* _WHAT IS ASKED_
1 – Retype the passage about the short story "Draupadi" from "Dopadi, named after" to "in their ways.", keeping every word and punctuation mark unchanged.
2 – List every person or character named in the passage about the short story "Draupadi".

**** DOCUMENT PASSAGE ****

“What’s the use of clothes? You can strip me, but how can you clothe me again? Are you a man?… There isn’t a man here that I should be ashamed. I will not let you put clothes on me. What can you do? says Dopadi, the fierce character of short story ‘Draupadi’ written by Mahasweta Devi and translated by Gayatri Chakravarty Spivak.
Dopadi, named after central character Draupadi in Mahabharata is a revolutionary tribal woman who is stripped and raped by the men in power due to her political views and activities.
The Bengali heroine Dopadi takes a step forward from Draupadi as she does not seek divine intervention to protect her honor in the courtroom full of men.
Both Draupadi and Dopadi were the victims of the patriarchal systems and powers and rebel in their ways.

**** DATASET CONTENT ****

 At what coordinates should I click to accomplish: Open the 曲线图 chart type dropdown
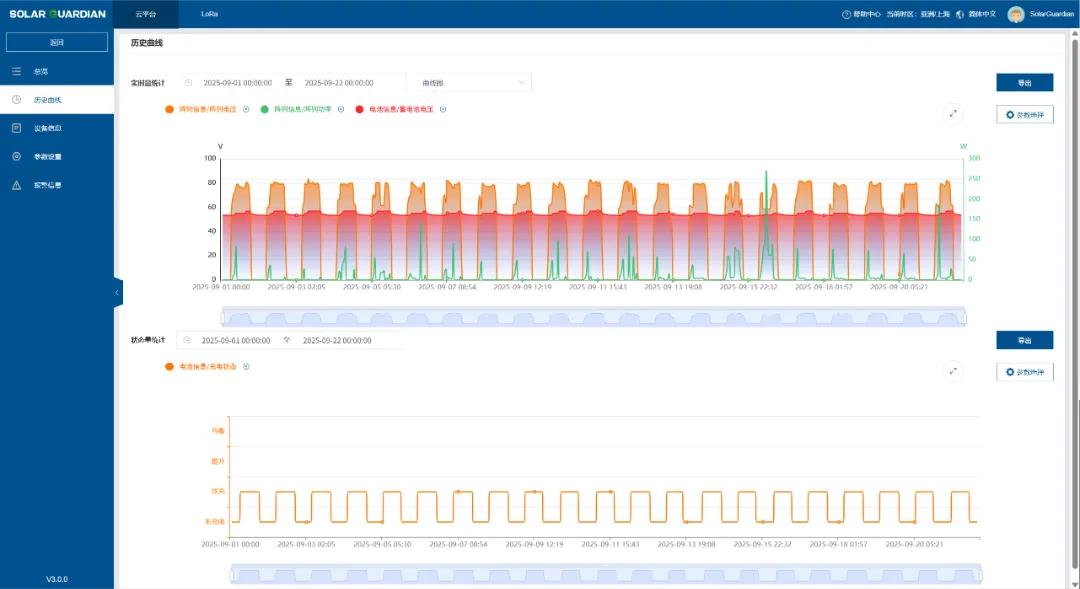pos(473,83)
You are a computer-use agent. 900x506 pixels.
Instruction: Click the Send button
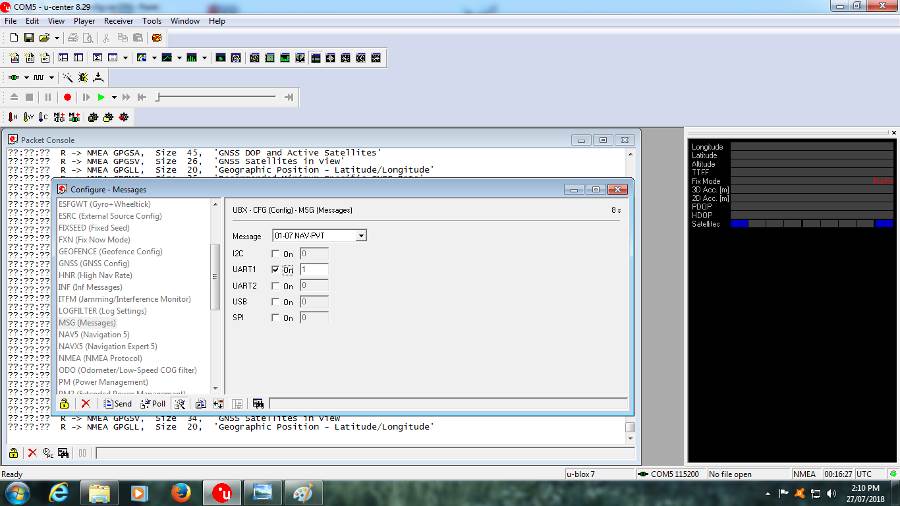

****

* _ANSWERS BELOW_
1 –
Dopadi, named after central character Draupadi in Mahabharata is a revolutionary tribal woman who is stripped and raped by the men in power due to her political views and activities.
The Bengali heroine Dopadi takes a step forward from Draupadi as she does not seek divine intervention to protect her honor in the courtroom full of men.
Both Draupadi and Dopadi were the victims of the patriarchal systems and powers and rebel in their ways.

2 –
Dopadi
Mahasweta Devi
Gayatri Chakravarty Spivak
Draupadi